- [Task]:
Rewrite the rows as a numbered list, beginning with the line that contains "Image resolution: width=1024" and continuing through the line that contains "pos(1498,45)", and leave out any blank lines.

- [Records for this exercise]:
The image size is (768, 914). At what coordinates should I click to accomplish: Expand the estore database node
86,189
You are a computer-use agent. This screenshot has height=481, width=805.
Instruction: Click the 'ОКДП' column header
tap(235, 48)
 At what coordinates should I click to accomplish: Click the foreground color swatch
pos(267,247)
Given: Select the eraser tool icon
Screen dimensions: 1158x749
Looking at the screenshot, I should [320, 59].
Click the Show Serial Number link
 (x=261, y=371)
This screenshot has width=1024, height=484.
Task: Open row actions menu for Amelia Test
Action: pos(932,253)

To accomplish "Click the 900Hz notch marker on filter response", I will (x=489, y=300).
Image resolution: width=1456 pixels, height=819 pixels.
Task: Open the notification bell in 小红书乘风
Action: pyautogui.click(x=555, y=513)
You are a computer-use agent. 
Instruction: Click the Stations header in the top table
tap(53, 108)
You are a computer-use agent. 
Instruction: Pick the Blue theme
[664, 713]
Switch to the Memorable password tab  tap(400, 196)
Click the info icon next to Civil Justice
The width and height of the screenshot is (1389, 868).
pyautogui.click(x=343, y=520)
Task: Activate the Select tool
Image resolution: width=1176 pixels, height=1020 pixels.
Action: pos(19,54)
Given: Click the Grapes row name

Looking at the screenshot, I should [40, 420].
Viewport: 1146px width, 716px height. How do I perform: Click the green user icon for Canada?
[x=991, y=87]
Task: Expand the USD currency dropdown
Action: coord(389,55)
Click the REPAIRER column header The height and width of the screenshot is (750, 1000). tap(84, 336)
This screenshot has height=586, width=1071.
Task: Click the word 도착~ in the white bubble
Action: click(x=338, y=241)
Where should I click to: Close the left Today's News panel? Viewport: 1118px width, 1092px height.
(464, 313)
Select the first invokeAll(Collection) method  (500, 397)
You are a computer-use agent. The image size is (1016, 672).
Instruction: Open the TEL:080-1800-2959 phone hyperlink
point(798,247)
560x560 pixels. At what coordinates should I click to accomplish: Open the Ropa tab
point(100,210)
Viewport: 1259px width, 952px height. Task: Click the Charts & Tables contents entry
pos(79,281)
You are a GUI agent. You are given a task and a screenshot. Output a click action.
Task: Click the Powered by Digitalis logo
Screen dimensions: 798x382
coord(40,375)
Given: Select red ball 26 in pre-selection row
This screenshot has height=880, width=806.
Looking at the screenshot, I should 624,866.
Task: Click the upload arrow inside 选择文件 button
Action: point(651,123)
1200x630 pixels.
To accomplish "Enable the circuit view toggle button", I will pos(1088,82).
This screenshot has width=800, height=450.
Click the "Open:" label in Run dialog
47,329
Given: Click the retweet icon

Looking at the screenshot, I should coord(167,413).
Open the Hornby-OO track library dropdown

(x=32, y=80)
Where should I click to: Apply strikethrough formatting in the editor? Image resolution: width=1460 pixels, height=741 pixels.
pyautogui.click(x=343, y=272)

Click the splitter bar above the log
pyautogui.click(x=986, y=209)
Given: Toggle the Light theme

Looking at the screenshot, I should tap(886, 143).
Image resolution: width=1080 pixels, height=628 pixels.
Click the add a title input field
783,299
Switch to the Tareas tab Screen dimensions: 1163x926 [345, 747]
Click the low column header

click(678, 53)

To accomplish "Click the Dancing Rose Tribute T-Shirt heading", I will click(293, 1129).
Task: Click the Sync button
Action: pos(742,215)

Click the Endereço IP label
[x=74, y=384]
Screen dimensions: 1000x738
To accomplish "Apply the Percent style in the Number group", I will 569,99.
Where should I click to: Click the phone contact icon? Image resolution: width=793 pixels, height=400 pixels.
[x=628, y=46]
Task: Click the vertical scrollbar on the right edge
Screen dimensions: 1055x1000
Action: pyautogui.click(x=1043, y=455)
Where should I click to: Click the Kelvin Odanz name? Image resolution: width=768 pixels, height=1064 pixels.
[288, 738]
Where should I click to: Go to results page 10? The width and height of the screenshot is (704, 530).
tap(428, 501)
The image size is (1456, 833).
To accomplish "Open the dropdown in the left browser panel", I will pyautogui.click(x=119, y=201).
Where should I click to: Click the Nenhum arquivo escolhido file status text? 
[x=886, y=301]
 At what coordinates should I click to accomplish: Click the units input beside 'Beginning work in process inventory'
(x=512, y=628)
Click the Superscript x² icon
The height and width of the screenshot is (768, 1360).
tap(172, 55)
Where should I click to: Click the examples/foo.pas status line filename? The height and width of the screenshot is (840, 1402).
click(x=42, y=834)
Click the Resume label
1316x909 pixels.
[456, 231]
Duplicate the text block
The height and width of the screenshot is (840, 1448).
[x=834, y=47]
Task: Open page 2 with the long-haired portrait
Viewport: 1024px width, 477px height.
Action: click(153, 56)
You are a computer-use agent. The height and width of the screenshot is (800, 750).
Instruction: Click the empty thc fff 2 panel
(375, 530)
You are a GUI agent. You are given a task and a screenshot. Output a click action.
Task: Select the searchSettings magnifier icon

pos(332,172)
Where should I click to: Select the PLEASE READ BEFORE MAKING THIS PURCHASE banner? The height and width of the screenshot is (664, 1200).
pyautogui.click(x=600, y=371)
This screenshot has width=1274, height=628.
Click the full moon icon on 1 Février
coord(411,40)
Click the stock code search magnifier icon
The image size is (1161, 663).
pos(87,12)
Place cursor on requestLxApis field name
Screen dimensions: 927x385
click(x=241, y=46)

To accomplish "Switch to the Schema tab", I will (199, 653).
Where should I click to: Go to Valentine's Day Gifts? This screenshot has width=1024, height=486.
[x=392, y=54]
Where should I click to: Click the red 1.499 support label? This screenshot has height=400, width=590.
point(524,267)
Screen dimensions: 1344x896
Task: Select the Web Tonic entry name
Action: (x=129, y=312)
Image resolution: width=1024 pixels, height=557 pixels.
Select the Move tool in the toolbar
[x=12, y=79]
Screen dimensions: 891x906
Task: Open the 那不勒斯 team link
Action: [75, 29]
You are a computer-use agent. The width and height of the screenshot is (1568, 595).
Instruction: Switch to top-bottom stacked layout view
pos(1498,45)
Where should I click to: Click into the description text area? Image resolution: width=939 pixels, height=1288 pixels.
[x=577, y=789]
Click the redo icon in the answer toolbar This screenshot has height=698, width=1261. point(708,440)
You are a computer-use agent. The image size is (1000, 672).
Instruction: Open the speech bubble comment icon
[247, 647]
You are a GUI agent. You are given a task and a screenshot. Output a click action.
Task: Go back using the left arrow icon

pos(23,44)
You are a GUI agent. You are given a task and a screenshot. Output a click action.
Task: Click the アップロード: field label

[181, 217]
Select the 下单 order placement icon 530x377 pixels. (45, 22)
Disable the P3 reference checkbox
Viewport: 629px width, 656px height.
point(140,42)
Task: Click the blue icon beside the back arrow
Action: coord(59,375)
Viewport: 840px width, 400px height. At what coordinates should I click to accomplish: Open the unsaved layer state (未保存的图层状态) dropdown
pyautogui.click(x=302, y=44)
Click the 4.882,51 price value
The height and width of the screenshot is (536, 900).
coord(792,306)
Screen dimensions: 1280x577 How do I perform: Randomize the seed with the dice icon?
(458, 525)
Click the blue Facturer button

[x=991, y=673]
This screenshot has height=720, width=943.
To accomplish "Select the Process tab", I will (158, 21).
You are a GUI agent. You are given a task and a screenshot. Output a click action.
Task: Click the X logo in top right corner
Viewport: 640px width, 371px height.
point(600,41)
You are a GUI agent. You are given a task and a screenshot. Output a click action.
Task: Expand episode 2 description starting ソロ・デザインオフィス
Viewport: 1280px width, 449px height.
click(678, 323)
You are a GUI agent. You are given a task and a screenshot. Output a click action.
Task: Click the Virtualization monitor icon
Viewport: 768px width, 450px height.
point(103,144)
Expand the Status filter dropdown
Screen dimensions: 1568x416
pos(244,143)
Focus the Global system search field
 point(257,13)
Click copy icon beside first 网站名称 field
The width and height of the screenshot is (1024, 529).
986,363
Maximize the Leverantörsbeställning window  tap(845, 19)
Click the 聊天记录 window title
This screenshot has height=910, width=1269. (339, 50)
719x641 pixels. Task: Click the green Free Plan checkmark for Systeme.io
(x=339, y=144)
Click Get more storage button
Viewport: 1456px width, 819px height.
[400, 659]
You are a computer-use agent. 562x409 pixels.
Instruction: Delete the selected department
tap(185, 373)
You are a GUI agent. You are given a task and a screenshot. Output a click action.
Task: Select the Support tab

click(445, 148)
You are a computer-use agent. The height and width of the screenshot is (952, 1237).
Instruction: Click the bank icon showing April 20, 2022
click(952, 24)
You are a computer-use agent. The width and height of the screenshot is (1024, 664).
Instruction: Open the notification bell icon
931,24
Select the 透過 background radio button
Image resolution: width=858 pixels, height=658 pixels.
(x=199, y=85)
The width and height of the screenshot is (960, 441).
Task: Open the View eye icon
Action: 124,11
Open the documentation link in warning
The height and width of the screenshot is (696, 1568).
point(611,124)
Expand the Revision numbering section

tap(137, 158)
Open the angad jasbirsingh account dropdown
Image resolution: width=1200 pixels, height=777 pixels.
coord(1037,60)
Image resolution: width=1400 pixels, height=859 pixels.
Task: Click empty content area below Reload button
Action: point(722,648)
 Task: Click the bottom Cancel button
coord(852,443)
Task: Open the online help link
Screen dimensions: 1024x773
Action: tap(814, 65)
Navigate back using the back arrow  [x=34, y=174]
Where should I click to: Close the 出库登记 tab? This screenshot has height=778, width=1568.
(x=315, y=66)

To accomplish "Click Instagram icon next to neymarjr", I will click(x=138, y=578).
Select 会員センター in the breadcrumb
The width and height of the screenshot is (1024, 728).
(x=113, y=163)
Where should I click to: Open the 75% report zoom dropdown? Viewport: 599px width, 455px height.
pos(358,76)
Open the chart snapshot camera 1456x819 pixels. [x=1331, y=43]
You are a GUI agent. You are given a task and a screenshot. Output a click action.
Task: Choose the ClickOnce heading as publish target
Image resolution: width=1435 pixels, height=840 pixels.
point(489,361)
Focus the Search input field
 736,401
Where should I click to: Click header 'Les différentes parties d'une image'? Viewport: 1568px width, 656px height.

- [Task result]:
1. Image resolution: width=1024 pixels, height=557 pixels.
2. Select the Move tool in the toolbar
3. [x=12, y=79]
4. Screen dimensions: 891x906
5. Task: Open the 那不勒斯 team link
6. Action: [75, 29]
7. You are a computer-use agent. The width and height of the screenshot is (1568, 595).
8. Instruction: Switch to top-bottom stacked layout view
9. pos(1498,45)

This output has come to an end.